| TRY IT |
Reproduce the data exactly, leaving nothing out.

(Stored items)

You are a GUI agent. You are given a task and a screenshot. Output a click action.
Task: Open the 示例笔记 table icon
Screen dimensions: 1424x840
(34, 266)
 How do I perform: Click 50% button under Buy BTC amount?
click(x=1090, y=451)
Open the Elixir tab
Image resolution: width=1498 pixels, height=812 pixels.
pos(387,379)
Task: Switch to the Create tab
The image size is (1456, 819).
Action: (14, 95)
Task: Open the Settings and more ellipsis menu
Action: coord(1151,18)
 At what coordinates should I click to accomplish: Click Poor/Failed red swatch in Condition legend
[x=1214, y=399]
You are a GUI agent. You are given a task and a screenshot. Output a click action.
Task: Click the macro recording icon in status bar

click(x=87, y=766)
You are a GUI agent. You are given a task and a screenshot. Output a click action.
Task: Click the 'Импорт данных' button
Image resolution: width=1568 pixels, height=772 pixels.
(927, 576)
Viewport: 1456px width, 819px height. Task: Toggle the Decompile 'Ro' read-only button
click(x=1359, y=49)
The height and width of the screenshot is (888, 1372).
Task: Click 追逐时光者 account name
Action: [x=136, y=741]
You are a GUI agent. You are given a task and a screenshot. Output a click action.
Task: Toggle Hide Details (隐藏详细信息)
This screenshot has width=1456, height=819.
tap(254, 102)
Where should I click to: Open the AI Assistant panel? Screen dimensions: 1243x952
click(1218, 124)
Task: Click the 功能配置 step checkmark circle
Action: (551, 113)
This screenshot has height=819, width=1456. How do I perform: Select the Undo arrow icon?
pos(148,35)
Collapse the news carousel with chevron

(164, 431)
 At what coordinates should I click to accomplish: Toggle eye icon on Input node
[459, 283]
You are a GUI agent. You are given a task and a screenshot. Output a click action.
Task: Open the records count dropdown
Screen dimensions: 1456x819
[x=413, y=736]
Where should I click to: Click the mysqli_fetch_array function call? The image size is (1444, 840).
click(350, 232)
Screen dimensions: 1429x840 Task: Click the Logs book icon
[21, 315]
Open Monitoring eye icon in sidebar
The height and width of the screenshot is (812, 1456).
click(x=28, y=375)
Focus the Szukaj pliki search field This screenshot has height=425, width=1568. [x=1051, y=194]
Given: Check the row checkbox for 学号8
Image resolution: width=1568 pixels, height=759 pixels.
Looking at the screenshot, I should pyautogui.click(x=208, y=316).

| ANSWER BOX |
You are a GUI agent. You are given a task and a screenshot. Output a click action.
Task: Open the 示例笔记 table icon
Screen dimensions: 1424x840
(34, 266)
 How do I perform: Click 50% button under Buy BTC amount?
click(x=1090, y=451)
Open the Elixir tab
Image resolution: width=1498 pixels, height=812 pixels.
pos(387,379)
Task: Switch to the Create tab
The image size is (1456, 819).
Action: (14, 95)
Task: Open the Settings and more ellipsis menu
Action: coord(1151,18)
 At what coordinates should I click to accomplish: Click Poor/Failed red swatch in Condition legend
[x=1214, y=399]
You are a GUI agent. You are given a task and a screenshot. Output a click action.
Task: Click the macro recording icon in status bar

click(x=87, y=766)
You are a GUI agent. You are given a task and a screenshot. Output a click action.
Task: Click the 'Импорт данных' button
Image resolution: width=1568 pixels, height=772 pixels.
(927, 576)
Viewport: 1456px width, 819px height. Task: Toggle the Decompile 'Ro' read-only button
click(x=1359, y=49)
The height and width of the screenshot is (888, 1372).
Task: Click 追逐时光者 account name
Action: [x=136, y=741]
You are a GUI agent. You are given a task and a screenshot. Output a click action.
Task: Toggle Hide Details (隐藏详细信息)
This screenshot has width=1456, height=819.
tap(254, 102)
Where should I click to: Open the AI Assistant panel? Screen dimensions: 1243x952
click(1218, 124)
Task: Click the 功能配置 step checkmark circle
Action: (551, 113)
This screenshot has height=819, width=1456. How do I perform: Select the Undo arrow icon?
pos(148,35)
Collapse the news carousel with chevron

(164, 431)
 At what coordinates should I click to accomplish: Toggle eye icon on Input node
[459, 283]
You are a GUI agent. You are given a task and a screenshot. Output a click action.
Task: Open the records count dropdown
Screen dimensions: 1456x819
[x=413, y=736]
Where should I click to: Click the mysqli_fetch_array function call? The image size is (1444, 840).
click(350, 232)
Screen dimensions: 1429x840 Task: Click the Logs book icon
[21, 315]
Open Monitoring eye icon in sidebar
The height and width of the screenshot is (812, 1456).
click(x=28, y=375)
Focus the Szukaj pliki search field This screenshot has height=425, width=1568. [x=1051, y=194]
Given: Check the row checkbox for 学号8
Image resolution: width=1568 pixels, height=759 pixels.
Looking at the screenshot, I should pyautogui.click(x=208, y=316).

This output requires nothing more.